**What to work on**
The expected output is the complete listing, copied word for word.

Start of Input material

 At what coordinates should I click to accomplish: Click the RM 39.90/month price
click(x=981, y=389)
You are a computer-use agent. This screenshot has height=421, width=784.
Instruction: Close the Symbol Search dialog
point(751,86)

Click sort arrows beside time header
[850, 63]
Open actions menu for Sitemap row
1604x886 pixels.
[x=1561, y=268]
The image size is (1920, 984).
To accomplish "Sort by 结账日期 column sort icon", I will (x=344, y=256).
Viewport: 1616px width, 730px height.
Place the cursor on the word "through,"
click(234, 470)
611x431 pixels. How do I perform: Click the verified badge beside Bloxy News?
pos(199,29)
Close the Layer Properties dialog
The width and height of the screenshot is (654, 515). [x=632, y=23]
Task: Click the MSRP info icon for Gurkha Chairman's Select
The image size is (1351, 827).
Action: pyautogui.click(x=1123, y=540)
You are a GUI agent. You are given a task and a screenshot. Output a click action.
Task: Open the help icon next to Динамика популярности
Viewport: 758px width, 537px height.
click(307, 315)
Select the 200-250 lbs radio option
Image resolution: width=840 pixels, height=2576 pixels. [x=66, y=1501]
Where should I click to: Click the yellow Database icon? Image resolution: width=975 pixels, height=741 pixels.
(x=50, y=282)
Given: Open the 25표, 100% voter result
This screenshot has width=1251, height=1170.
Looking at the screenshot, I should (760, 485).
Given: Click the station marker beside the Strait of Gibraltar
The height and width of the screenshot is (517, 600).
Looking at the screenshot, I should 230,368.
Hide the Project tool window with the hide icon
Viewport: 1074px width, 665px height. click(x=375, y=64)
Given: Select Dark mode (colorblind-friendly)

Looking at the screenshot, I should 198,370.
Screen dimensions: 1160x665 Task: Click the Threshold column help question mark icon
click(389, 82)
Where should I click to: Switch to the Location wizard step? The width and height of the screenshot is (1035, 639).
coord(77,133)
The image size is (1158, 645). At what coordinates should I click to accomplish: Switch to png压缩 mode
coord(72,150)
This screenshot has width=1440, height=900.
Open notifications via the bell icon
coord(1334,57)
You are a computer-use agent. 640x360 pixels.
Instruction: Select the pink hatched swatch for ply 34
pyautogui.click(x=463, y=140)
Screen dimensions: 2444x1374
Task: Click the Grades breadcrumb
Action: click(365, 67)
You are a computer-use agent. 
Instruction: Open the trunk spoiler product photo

End of Input material

**Response below**
 At what coordinates should I click to accomplish: Click the RM 39.90/month price
click(x=981, y=389)
You are a computer-use agent. This screenshot has height=421, width=784.
Instruction: Close the Symbol Search dialog
point(751,86)

Click sort arrows beside time header
[850, 63]
Open actions menu for Sitemap row
1604x886 pixels.
[x=1561, y=268]
The image size is (1920, 984).
To accomplish "Sort by 结账日期 column sort icon", I will (x=344, y=256).
Viewport: 1616px width, 730px height.
Place the cursor on the word "through,"
click(234, 470)
611x431 pixels. How do I perform: Click the verified badge beside Bloxy News?
pos(199,29)
Close the Layer Properties dialog
The width and height of the screenshot is (654, 515). [x=632, y=23]
Task: Click the MSRP info icon for Gurkha Chairman's Select
The image size is (1351, 827).
Action: pyautogui.click(x=1123, y=540)
You are a GUI agent. You are given a task and a screenshot. Output a click action.
Task: Open the help icon next to Динамика популярности
Viewport: 758px width, 537px height.
click(307, 315)
Select the 200-250 lbs radio option
Image resolution: width=840 pixels, height=2576 pixels. [x=66, y=1501]
Where should I click to: Click the yellow Database icon? Image resolution: width=975 pixels, height=741 pixels.
(x=50, y=282)
Given: Open the 25표, 100% voter result
This screenshot has width=1251, height=1170.
Looking at the screenshot, I should (760, 485).
Given: Click the station marker beside the Strait of Gibraltar
The height and width of the screenshot is (517, 600).
Looking at the screenshot, I should 230,368.
Hide the Project tool window with the hide icon
Viewport: 1074px width, 665px height. click(x=375, y=64)
Given: Select Dark mode (colorblind-friendly)

Looking at the screenshot, I should 198,370.
Screen dimensions: 1160x665 Task: Click the Threshold column help question mark icon
click(389, 82)
Where should I click to: Switch to the Location wizard step? The width and height of the screenshot is (1035, 639).
coord(77,133)
The image size is (1158, 645). At what coordinates should I click to accomplish: Switch to png压缩 mode
coord(72,150)
This screenshot has width=1440, height=900.
Open notifications via the bell icon
coord(1334,57)
You are a computer-use agent. 640x360 pixels.
Instruction: Select the pink hatched swatch for ply 34
pyautogui.click(x=463, y=140)
Screen dimensions: 2444x1374
Task: Click the Grades breadcrumb
Action: click(365, 67)
You are a computer-use agent. 
Instruction: Open the trunk spoiler product photo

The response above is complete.